Die Globalisierung ist nicht tot
Während traditionelle Parameter für offenen Handel bereits seit der globalen Finanzkrise stagnierten, war es doch erst der Handelskrieg der USA mit China, den der frühere US-Präsident Donald Trump 2018 begonnen hatte, der die Vorstellung vom Ende der Globalisierung ins allgemeine Bewusstsein gerückt hat. Nach Russlands Invasion in der Ukraine erscheint die Bedrohung der Deglobalisierung konkreter denn je.
Oberflächlich betrachtet, erscheint die Lage ziemlich düster. Dennoch sind wir weiterhin überzeugt, dass selbst bei einem stagnierenden Welthandel und fortgesetzten geopolitischen Schockwellen in Wirtschaft und Märkten eine Deglobalisierung und Entkopplung auf breiter Basis unwahrscheinlich bleibt.
Dafür gibt es zwei Gründe. Erstens glauben wir, dass trotz aller Rhetorik und strategischen Ambitionen der beiden Länder einfach zu viele wirtschaftliche Verbindungen zwischen den USA und China bestehen, um einen abrupten und weitreichenden Abbruch ihrer Handelsbeziehungen zu erlauben. Eine aktuelle Studie des Peterson Institute for International Economics zeigt, dass in den vier Jahren seit Beginn des Handelskriegs die von hohen US-Zöllen betroffenen chinesischen Waren in der Tat einen erheblichen Rückgang bei den US-Importen verzeichneten. Dagegen erzielten aber die Waren, die nicht mit Abgaben belegt wurden, einen starken Anstieg um 50 Prozent (im Vergleich zu US-Importen aus dem Rest der Welt, die nur um 38 Prozent stiegen).
Der zweite Grund, weshalb wir glauben, dass die Deglobalisierung sich letztlich in Grenzen halten wird, ist der Umstand, dass die Welt multipolar und nicht bipolar strukturiert ist. Heute priorisieren einige Länder ganz klar ihre eigenen Zielsetzungen, statt sich gewohnheitsmässig dem einen oder dem anderen Block anzuschliessen. Eine multipolare Weltordnung ist zwar ein fruchtbarer Boden für geopolitische Probleme, bildet aber auch ein Umfeld, in dem vorteilhafte Beziehungen in Diplomatie und Handel schwerer ausgelöscht werden können, was wiederum für eine Verlangsamung des globalen Handels statt für seinen gänzlichen Niedergang spricht.

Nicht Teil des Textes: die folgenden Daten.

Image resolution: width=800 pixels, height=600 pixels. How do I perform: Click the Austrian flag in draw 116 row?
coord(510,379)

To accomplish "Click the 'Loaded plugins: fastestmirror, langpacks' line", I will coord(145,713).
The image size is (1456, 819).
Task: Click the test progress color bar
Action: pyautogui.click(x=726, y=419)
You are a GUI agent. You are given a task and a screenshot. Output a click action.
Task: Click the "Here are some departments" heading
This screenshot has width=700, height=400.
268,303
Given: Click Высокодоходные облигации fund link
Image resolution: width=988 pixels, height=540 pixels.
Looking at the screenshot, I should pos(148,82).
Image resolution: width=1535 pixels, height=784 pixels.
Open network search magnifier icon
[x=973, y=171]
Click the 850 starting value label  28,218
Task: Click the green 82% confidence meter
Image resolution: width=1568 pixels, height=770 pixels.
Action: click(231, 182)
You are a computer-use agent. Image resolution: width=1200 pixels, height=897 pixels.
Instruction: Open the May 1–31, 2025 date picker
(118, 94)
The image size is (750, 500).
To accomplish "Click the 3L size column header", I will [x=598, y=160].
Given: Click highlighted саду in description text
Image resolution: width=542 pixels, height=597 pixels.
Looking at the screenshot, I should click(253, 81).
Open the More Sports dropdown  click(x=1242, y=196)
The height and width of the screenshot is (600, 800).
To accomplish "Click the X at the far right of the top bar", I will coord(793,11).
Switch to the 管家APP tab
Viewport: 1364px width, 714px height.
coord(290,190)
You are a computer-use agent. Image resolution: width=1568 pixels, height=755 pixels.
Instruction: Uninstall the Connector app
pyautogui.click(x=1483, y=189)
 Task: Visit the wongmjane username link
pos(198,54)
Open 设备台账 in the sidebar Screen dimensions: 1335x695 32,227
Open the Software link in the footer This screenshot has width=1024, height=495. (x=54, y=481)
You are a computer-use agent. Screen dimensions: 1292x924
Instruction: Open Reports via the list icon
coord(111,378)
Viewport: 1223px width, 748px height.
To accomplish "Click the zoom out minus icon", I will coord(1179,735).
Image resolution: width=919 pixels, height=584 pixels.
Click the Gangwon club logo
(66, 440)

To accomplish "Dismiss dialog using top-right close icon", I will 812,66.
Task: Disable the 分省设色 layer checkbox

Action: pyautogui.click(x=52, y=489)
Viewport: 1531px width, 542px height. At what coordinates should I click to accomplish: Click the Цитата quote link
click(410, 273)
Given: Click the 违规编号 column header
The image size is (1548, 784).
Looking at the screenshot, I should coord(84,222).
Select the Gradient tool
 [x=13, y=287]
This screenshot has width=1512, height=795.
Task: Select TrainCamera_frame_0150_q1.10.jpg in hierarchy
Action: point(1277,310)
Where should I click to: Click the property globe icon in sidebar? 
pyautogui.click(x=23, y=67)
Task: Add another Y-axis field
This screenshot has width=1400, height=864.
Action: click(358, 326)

Das Ende der niedrigen Zinsen?
Die Währungshüter hatten anfangs für 2021 und 2022 nicht mit einem so starken Inflationsanstieg gerechnet und vor allem nicht erwartet, dass dieser so lange anhalten würde. Das Ergebnis des toxischen Zusammenspiels von Inflationsfaktoren waren schliesslich die 180-Grad-Wende von einer expansiven zu einer restriktiven Haltung der FED sowie die abruptesten Erhöhungsschritte ihres Leitzinses aller Zeiten. Diese grundlegende Umkehr des geldpolitischen Umfelds stellt Anleger vor eine wichtige Frage: «Ist dies das Ende der finanziellen Repression?»
Während der Zinsanstieg heftig war, sind, einfach ausgedrückt, viele der Trends, die uns dazu bewogen haben, die neue Ära des staatlich geförderten Kapitalismus auszurufen, nach wie vor intakt. Vor allem bleiben wir bei unserer Ansicht, dass «der Schwanz mit dem Hund wedelt», da sich aufgrund des exponentiellen Werts von Finanzanlagen im Verhältnis zum globalen Bruttoinlandsprodukt Änderungen der Anlagekurse noch immer überproportional auf die Realwirtschaft auswirken.
Das Jahr 2022 hat alles gegeben, um uns das Gegenteil glauben zu machen – letztlich gelingt es aber der US-Wirtschaft, trotz des stärksten Einbruchs der Liquiditätsversorgung seit Jahrzehnten bemerkenswert gut auf Kurs zu bleiben, wenn auch mit einer zu erwartenden Verlangsamung. Wenn die FED jedoch blindlings weiter strafft, wird die Lage irgendwann kippen, und dies dürfte ihre Straffungsabsichten erheblich einschränken.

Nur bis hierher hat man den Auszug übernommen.